15 January 2013

Special Investigation: Tuilaepa Sa'ilele Malielegaoi

For those of you who wonder who the hell Tuilaepa Sa'ilele Malielegaoi is, he is the Prime Minister of Samoa.

Thanks to some diligent research, I can now let the secret out - and this is one that will make Len Clown's peccadilloes seem like being caught talking at kindy.

The Right Honourable Tuilaepa Sa'ilele Malielegaoi may actually be a fa'afafine!

This picture has been sent in by our Samoan correspondent, taken at a party last Saturday night:

The picture is clearly labelled "Tuilaepa Sa'ilele Malielegaoi" (download and see for yourself!) and the resemblance is startling. Samoan people, in my long experience, are very attractive, well-built people, and as you can clearly see from this official photo of Tuilaepa Sa'ilele Malielegaoi, he is an ugly, fat slug; completely unattractive, as is the fa'afafine above:

As you can see, the fat slug easily has tits big enough to not need falsies, and they are pretty much the same in both photos, except the uplift in the first photo is obvious as the rolls of fat are pushed upwards to create a bust.

The hair transformation is equally obvious, with this being shot at the same desk, but wearing a wig:

The resemblance cannot be explained away, Tuilaepa Sa'ilele Malielegaoi, be honest for once in your life!

At the party on Saturday night, the person in the first photo was spotted going outside to a parked van with a constant stream of gentlemen. Our inside and impeccable source assures us that the person, allegedly named "Aunty Helen", went to the van with no fewer than eight different gentlemen, all for brief periods of time. The van was observed to be rocking violently on its springs on each of these occasions.
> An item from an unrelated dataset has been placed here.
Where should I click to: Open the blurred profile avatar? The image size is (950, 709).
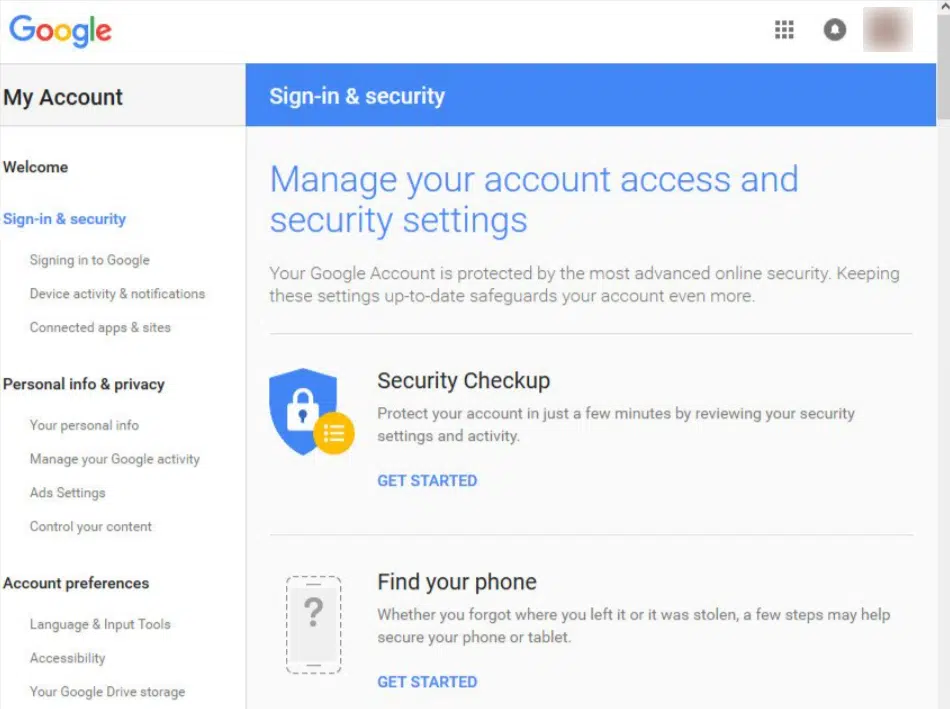[x=888, y=29]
When Aunty Helen was questioned about her actions, she responded with a claim that she had taken the men out to the van to tell them a dirty joke, and the rocking was them shaking with laughter.

When asked about the creamy-looking stains on her dress, Aunty Helen explained that it was a latte she'd spilled earlier. She refused to answer questions about the amount of tala she was seen to be displaying by the end of the night.

We demand that Tuilaepa Sa'ilele Malielegaoi answer the question: Are you really "Aunty Helen"?